Still, points for incorporating one of the great boogeymen of modern technology, the “interfering cell phone signal.” (The episode even cleverly nods to its conclusion in the opening scenes, when a flight attendant asks Cooper to turn off his phone during some turbulence.) And points as well for getting at the (admittedly kind of obvious) downside of giving a program access to your brain and having it figure out what scares you the most. Charlie Brooker may not have the greatest grasp on how game companies work— the program here isn’t a game so much as an excuse for irony—but the more fixated we become on finding pure experiences, the more likely it is we’ll lose sight of the danger of such experiences.

And as long as we’re handing out praise, while it doesn’t offer much in the way of deeper satisfaction, Cooper’s time in the spooky mansion does a great job of building tension with a lot of slow, quiet scenes; it’s a bit reminiscent of Ti West’s House Of The Devil, albeit far, far more compressed. (Given that West’s movie spends nearly all of its running time on the slow burn, that comparison is probably not the most precise, but it’s still the first one that came to mind.) The escalating terrors do a good job of suggesting a system methodically digging deeper into Cooper’s psyche, building to that final devastating discovery that his mother has been stricken with the same disease as his father.

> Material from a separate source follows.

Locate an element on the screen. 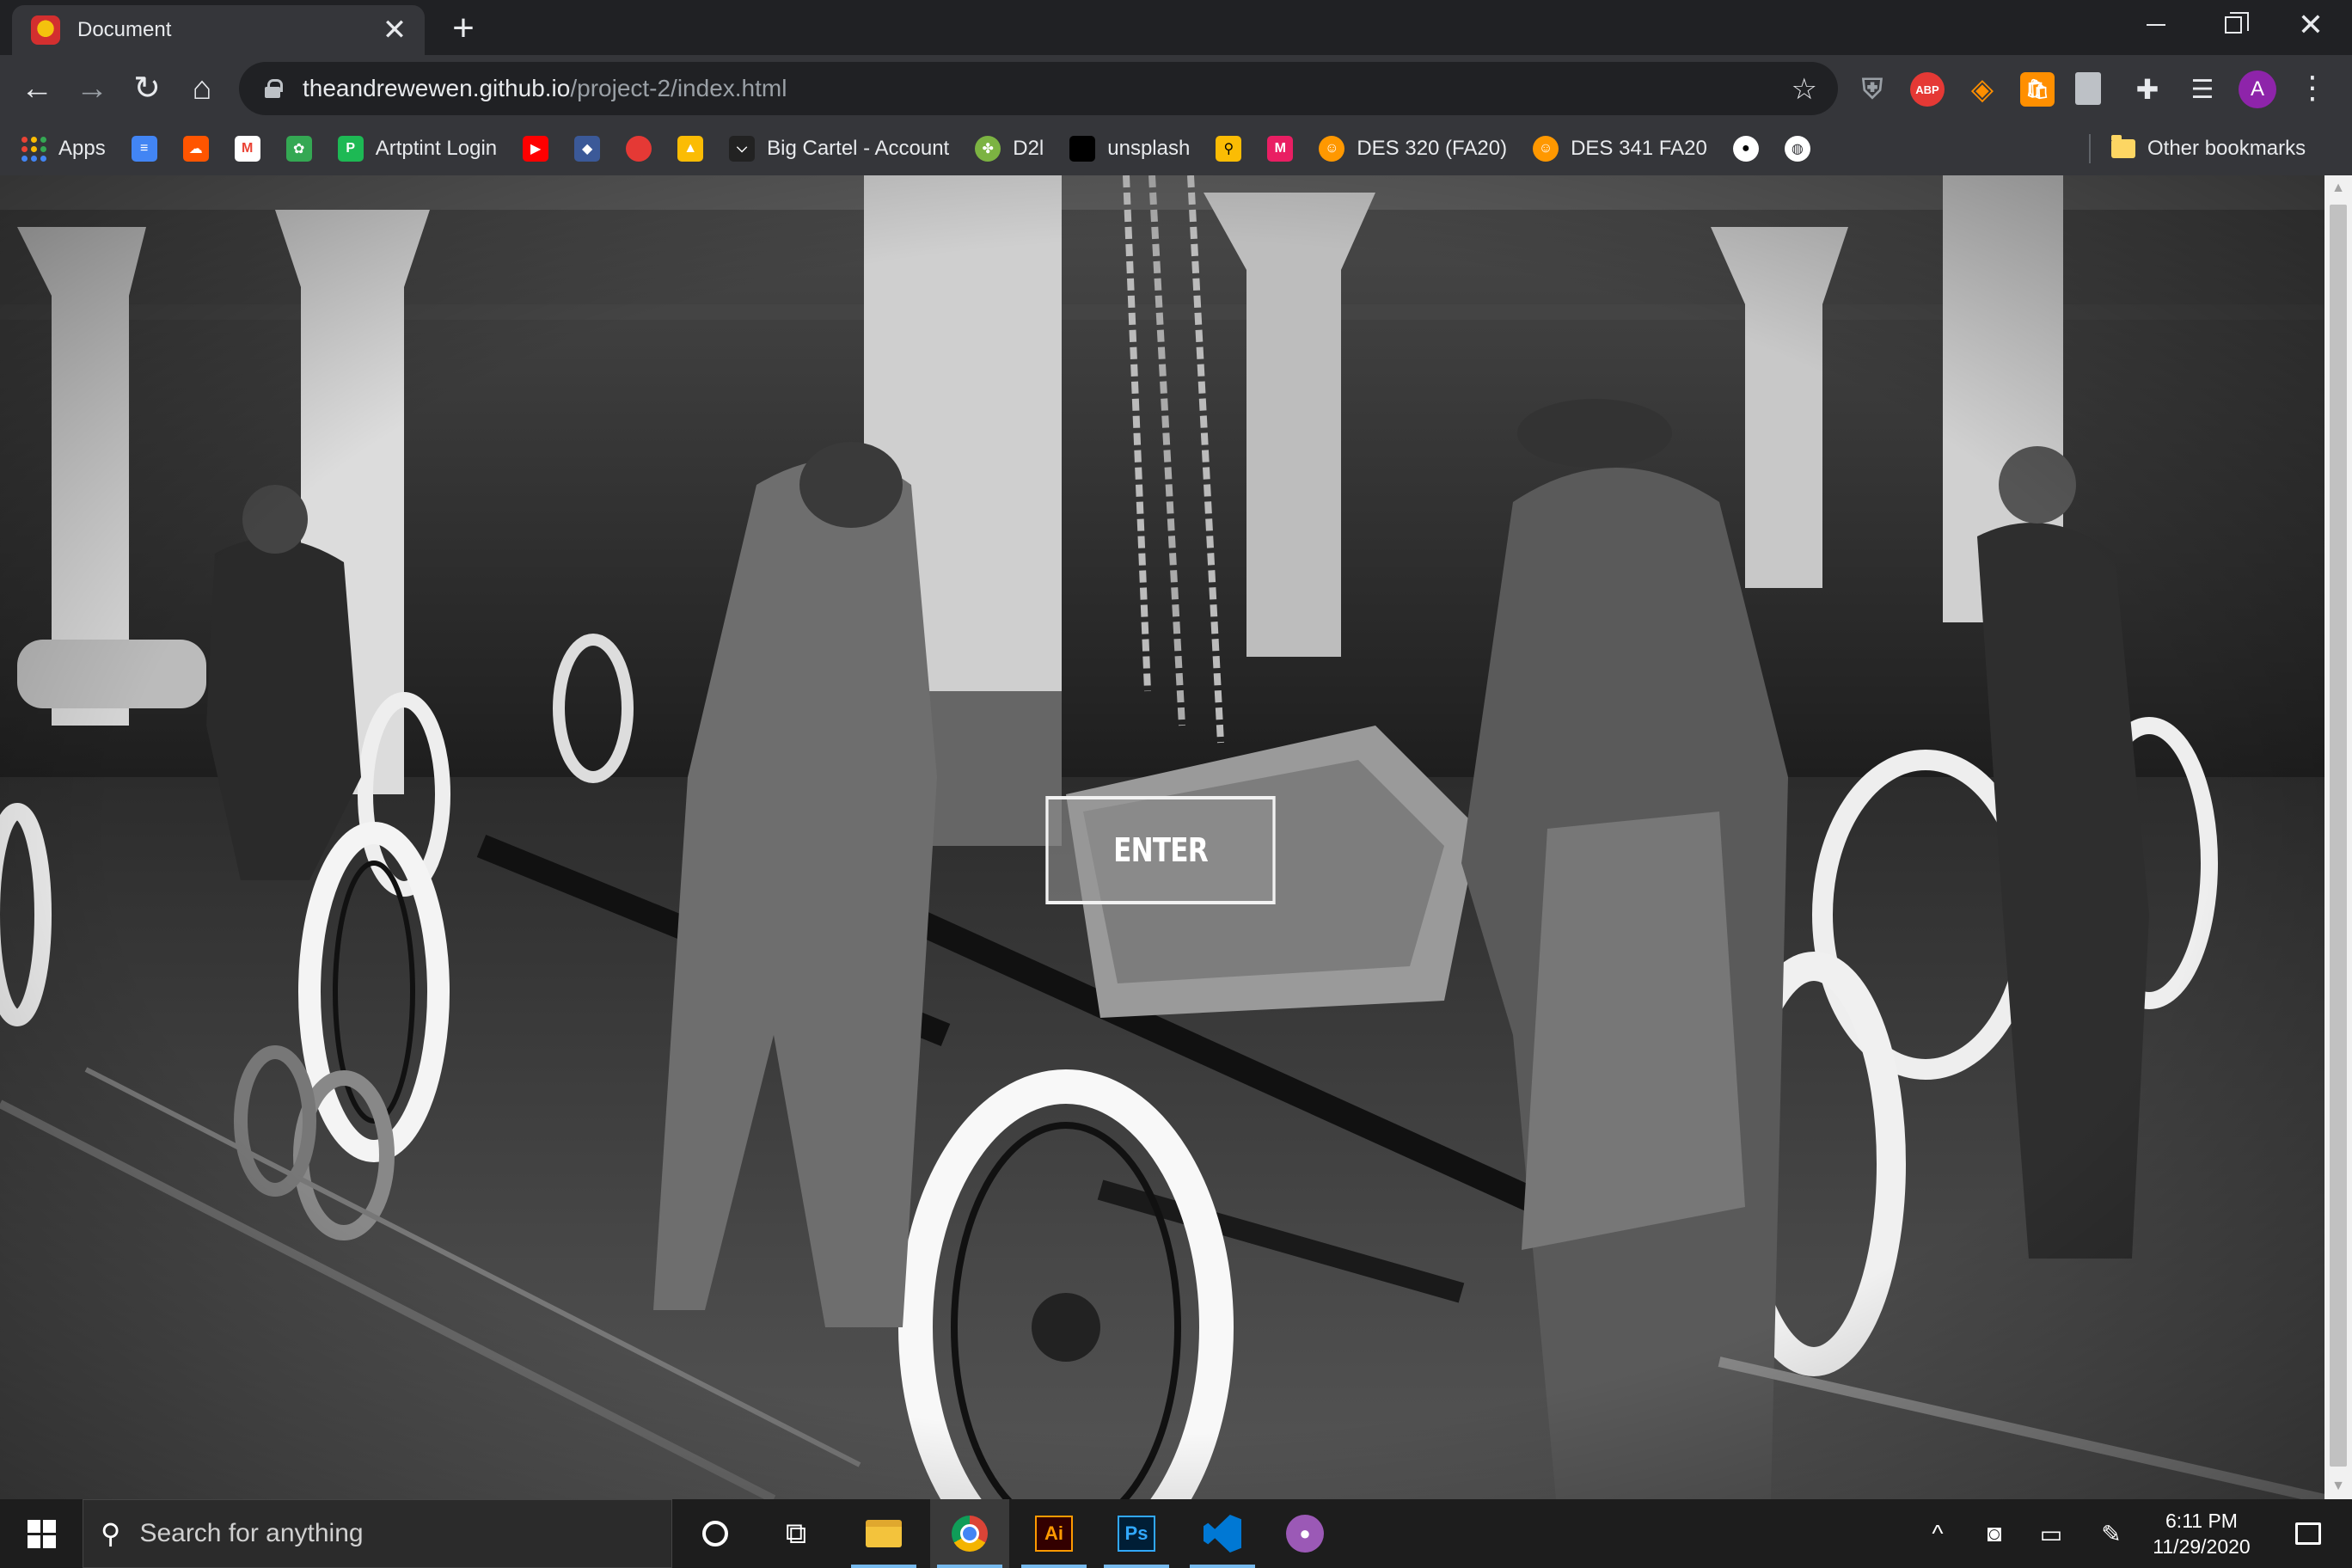  bookmark-google-drive: ▲ is located at coordinates (690, 148).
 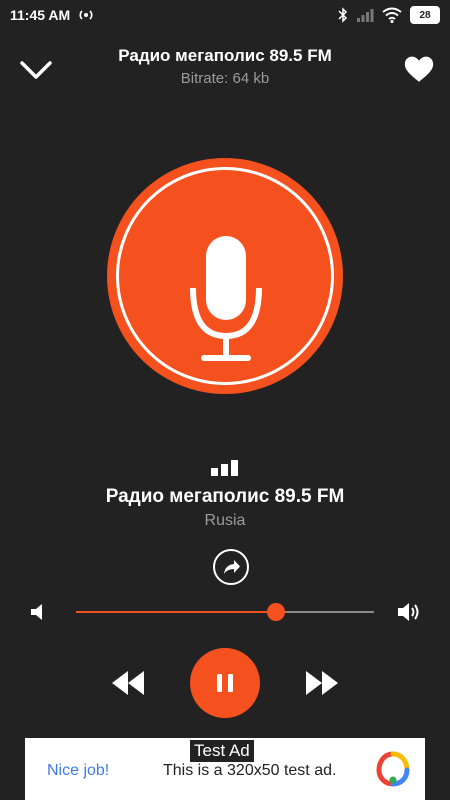 What do you see at coordinates (224, 468) in the screenshot?
I see `signal-strength-icon` at bounding box center [224, 468].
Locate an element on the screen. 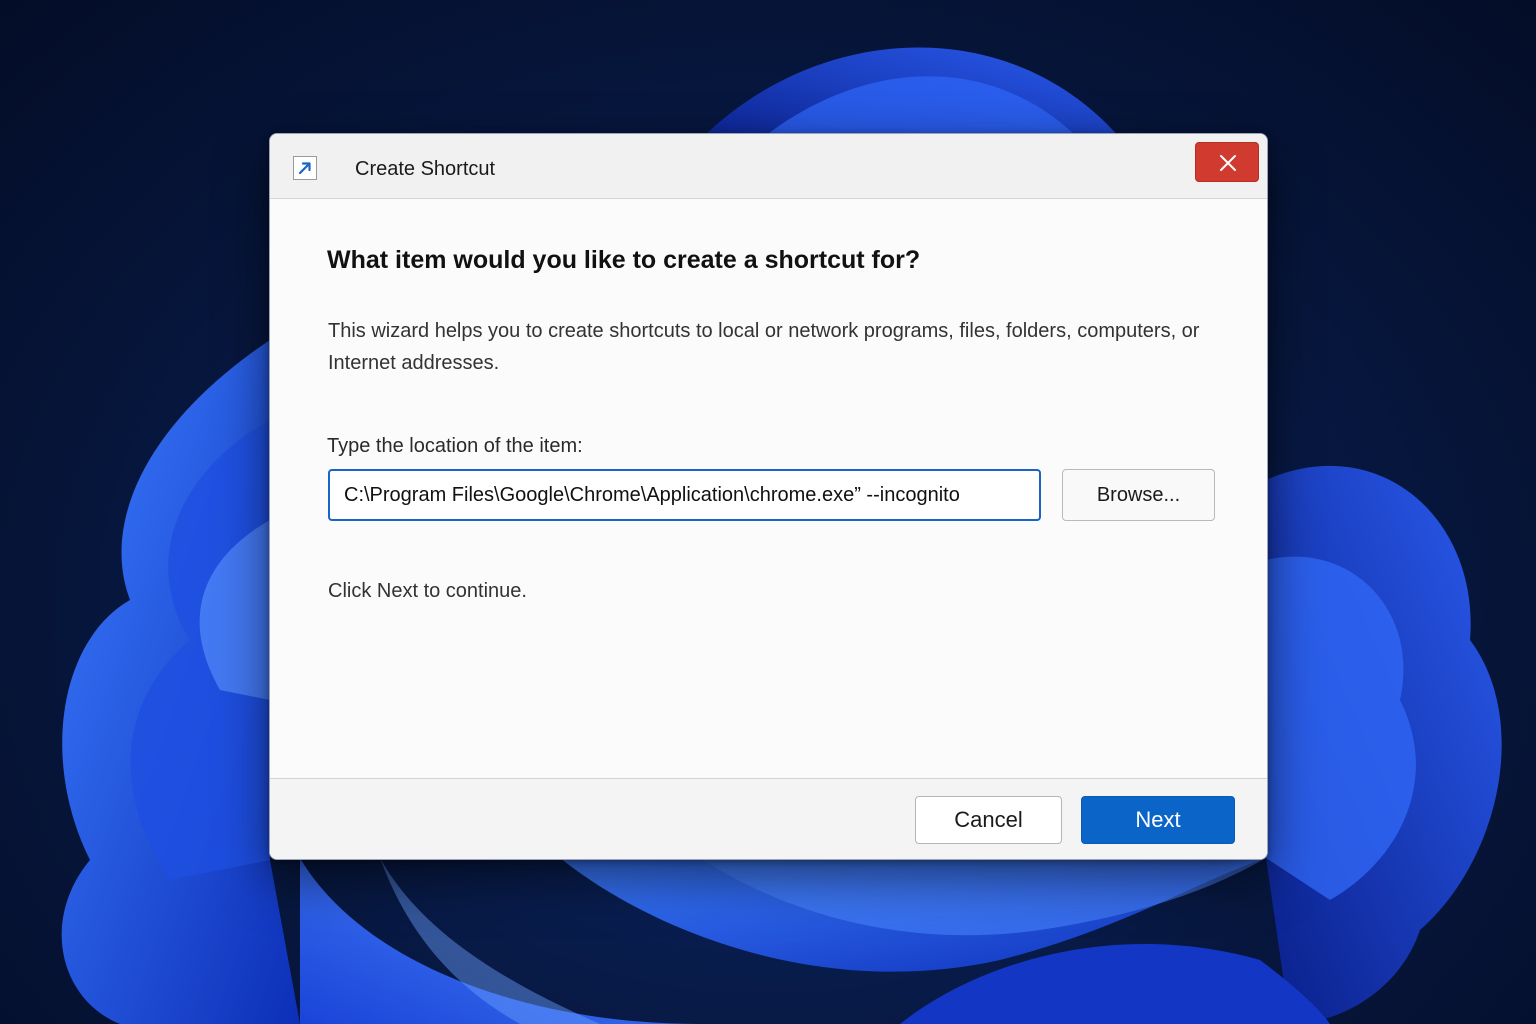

“Playtest” works well enough moment-to-moment, but it raises expectations too high before settling on a fair but disappointing conclusion. Although at the very least, anyone who watches this won’t ever make the mistake of leaving their cell phone on when they shouldn’t again.

Stray observations

  • I doubt I caught every video game nod in the hour, but Sonja had a decent collection on her shelf (I saw Dark Souls and Portal 2 among others), and Katie’s “Would you kindly open the door?” is a clever nod to Bioshock. Unfortunately, the actual “game” Cooper playtests isn’t really a game at all, with no clear goals, no apparent win condition, and no narrative. It had me wishing the episode had taken more cues from something like P.T., a short, absolutely terrifying playable teaser that didn’t offer any of the usual obvious game mechanisms, but still managed to feel like more than just an excuse to fuck with people’s heads.
  • Why did Cooper’s virtual reality experience include security camera footage that couldn’t possibly exist in the real world? It’s used to show that none of the things he’s seeing are real, but that only serves to undercut the tension.
  • It’s a bit sad that even a triple fake-out doesn’t really surprise anymore.